If you’re battling breakouts rather than enjoying that famous pregnancy glow, you’re not alone. Acne during pregnancy affects one in two women and is most common in the first trimester, thanks to hormonal surges.Skin becomes oilier, causing temporary breakouts. Although there’s no way to prevent the problem, these tips and remedies can help clear up those pesky pimples:
- Wash gently with a mild soap or cleanser twice a day
- Pat your skin dry rather than rubbing it
- Try to use oil-free skincare and noncomedogenic make-up that won't clog your pores
- Always ask your doctor or pharmacist before using any medicines for acne.

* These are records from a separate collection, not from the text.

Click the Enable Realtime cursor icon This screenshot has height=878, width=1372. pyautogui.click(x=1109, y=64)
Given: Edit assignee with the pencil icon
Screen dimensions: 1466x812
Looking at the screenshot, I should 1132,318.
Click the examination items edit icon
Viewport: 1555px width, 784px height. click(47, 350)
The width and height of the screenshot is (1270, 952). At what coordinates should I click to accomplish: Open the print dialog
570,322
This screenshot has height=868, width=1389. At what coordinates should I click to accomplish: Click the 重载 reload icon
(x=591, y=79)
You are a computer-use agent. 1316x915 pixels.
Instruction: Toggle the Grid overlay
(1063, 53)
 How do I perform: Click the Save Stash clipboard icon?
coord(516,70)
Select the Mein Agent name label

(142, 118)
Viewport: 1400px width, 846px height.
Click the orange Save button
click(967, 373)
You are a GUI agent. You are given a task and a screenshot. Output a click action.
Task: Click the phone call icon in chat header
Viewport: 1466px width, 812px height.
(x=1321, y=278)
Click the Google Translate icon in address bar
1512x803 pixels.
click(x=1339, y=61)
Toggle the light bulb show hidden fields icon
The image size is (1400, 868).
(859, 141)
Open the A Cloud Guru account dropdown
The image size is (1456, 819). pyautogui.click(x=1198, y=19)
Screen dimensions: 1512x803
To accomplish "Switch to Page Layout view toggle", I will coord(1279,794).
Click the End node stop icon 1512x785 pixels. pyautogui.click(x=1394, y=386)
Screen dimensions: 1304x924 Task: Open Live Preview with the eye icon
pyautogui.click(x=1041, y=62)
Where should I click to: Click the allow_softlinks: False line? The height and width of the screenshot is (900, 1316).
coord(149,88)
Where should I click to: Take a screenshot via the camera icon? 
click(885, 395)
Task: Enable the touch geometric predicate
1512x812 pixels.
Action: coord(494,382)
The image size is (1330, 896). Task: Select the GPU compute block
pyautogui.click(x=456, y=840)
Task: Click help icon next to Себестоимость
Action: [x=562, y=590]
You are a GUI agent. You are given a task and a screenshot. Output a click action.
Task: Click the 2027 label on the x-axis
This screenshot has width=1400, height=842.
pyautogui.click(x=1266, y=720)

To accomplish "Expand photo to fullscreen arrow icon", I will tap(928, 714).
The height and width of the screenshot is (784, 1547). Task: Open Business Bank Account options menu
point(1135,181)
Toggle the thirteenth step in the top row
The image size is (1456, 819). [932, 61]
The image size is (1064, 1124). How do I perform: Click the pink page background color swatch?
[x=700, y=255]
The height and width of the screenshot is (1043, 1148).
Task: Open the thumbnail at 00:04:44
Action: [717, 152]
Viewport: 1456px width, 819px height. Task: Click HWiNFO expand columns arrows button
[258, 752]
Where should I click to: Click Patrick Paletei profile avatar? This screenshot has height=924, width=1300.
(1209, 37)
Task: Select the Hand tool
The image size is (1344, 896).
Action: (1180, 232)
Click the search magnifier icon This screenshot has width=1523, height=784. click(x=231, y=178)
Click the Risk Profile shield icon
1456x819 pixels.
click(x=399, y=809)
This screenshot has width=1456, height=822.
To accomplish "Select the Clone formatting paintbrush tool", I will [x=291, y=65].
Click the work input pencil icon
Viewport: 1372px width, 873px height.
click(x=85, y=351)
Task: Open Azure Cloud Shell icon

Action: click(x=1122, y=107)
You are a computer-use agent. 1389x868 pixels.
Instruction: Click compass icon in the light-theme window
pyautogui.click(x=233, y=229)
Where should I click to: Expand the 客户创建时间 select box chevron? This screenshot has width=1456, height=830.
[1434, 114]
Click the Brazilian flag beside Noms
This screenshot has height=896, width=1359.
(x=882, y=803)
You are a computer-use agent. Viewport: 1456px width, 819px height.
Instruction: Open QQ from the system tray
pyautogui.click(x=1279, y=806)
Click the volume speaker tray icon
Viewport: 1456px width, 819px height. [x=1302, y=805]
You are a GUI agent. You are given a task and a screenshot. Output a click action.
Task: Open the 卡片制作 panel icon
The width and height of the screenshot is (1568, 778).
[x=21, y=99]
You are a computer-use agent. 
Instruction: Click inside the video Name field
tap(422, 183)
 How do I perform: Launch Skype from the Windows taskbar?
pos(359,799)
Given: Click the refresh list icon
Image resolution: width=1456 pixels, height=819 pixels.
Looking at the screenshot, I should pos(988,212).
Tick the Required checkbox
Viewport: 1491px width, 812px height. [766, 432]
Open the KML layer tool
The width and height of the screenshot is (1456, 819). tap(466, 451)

From around week 10 of your pregnancy, you may notice that your veins are more pronounced than before. It’s no wonder you can see them – your blood volume is up by a whopping 50 percent during pregnancy – and your veins are keeping up with the flow. If you don’t like the way they look, just remember that your veins are performing a starring role, carrying vital nutrients to your growing baby. And the increased blood flow has a welcome effect – that gorgeous pregnancy glow. If you’ve also developed thread veins (tiny blood vessels in a spider-like pattern), you may want to try a high-coverage concealer. The good news is that both visible veins and thread veins usually improve once your baby is born.
Dark, patchy skin
Your hormones are to blame yet again when it comes to the ‘mask of pregnancy’ – also known as melasma or chloasma.This is when darker pigmentation develops on the face, particularly on the cheeks, forehead and upper lip. "Skin is more prone to discoloration, dark patches and sunburn during pregnancy," says Boots sun care expert Clare O’Connor. "So, don’t forget to slather on a high-factor, five-star sunscreen – especially if you’re planning a babymoon somewhere sunny." Like the linea nigra, melasma usually fades by your baby’s first birthday.